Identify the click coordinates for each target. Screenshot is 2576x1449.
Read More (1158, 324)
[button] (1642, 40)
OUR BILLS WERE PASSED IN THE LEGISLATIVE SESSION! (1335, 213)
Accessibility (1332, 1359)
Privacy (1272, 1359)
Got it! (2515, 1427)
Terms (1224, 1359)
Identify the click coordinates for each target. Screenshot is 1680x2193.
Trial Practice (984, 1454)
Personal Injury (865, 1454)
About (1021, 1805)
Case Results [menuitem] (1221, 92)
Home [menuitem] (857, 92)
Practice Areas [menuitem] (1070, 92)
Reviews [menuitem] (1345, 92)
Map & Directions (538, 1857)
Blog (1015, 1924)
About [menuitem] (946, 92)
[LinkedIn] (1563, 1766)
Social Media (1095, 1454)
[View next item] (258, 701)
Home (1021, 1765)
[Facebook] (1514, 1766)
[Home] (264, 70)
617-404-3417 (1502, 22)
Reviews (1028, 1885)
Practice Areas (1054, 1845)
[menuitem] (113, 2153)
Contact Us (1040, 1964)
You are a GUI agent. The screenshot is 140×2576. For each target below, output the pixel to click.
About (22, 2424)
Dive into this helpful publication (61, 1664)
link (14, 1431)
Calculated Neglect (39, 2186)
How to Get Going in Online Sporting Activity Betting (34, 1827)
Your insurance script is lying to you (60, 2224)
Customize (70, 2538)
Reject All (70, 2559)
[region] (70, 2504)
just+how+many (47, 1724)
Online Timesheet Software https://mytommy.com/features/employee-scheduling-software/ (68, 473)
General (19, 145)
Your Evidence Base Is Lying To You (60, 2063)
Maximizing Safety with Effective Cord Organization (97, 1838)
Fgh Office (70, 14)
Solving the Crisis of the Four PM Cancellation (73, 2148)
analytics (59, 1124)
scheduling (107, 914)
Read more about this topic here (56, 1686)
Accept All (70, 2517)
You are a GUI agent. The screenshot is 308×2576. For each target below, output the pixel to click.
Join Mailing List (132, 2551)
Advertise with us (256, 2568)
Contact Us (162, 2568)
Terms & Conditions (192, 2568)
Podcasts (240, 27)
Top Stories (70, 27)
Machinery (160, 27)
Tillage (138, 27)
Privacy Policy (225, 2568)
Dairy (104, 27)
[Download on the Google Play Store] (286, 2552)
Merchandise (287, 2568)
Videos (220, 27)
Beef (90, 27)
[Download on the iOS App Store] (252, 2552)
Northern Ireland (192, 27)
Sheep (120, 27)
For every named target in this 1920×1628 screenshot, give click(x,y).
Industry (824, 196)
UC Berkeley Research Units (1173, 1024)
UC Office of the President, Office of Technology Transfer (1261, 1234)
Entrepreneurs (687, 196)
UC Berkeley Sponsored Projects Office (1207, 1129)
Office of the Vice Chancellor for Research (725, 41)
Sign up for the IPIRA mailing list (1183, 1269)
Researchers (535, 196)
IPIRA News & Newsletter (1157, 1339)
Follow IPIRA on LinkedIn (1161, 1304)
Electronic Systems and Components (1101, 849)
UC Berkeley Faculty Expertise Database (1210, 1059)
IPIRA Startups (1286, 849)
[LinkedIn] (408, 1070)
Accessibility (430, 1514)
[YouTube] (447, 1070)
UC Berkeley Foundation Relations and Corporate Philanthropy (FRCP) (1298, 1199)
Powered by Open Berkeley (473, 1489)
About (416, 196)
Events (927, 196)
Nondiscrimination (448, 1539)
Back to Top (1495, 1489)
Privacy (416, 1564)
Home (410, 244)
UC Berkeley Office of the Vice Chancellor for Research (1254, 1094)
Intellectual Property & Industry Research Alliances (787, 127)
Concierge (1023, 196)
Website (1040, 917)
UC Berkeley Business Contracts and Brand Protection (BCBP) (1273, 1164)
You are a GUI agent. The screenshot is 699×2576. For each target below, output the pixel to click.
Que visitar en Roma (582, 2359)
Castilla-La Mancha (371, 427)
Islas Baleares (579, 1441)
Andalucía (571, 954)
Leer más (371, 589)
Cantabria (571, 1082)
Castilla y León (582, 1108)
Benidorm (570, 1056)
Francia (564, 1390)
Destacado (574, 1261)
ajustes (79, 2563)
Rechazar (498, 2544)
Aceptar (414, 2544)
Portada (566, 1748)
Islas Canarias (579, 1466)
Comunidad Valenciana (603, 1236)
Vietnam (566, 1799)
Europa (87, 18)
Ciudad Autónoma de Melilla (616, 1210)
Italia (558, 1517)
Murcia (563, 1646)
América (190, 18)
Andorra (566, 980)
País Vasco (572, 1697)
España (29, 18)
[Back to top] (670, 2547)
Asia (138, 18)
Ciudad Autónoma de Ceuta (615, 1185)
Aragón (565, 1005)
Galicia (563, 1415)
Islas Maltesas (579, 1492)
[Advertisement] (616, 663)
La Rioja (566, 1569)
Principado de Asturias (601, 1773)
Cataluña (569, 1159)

==============================

EXERCISE GOAL:
Your output must be the lines of the material above, from the first through the line that contains "[View next item] (258, 701)", copied exactly. Include both endpoints and nothing else.

WRITTEN ANSWER:
Identify the click coordinates for each target. Screenshot is 2576x1449.
Read More (1158, 324)
[button] (1642, 40)
OUR BILLS WERE PASSED IN THE LEGISLATIVE SESSION! (1335, 213)
Accessibility (1332, 1359)
Privacy (1272, 1359)
Got it! (2515, 1427)
Terms (1224, 1359)
Identify the click coordinates for each target. Screenshot is 1680x2193.
Trial Practice (984, 1454)
Personal Injury (865, 1454)
About (1021, 1805)
Case Results [menuitem] (1221, 92)
Home [menuitem] (857, 92)
Practice Areas [menuitem] (1070, 92)
Reviews [menuitem] (1345, 92)
Map & Directions (538, 1857)
Blog (1015, 1924)
About [menuitem] (946, 92)
[LinkedIn] (1563, 1766)
Social Media (1095, 1454)
[View next item] (258, 701)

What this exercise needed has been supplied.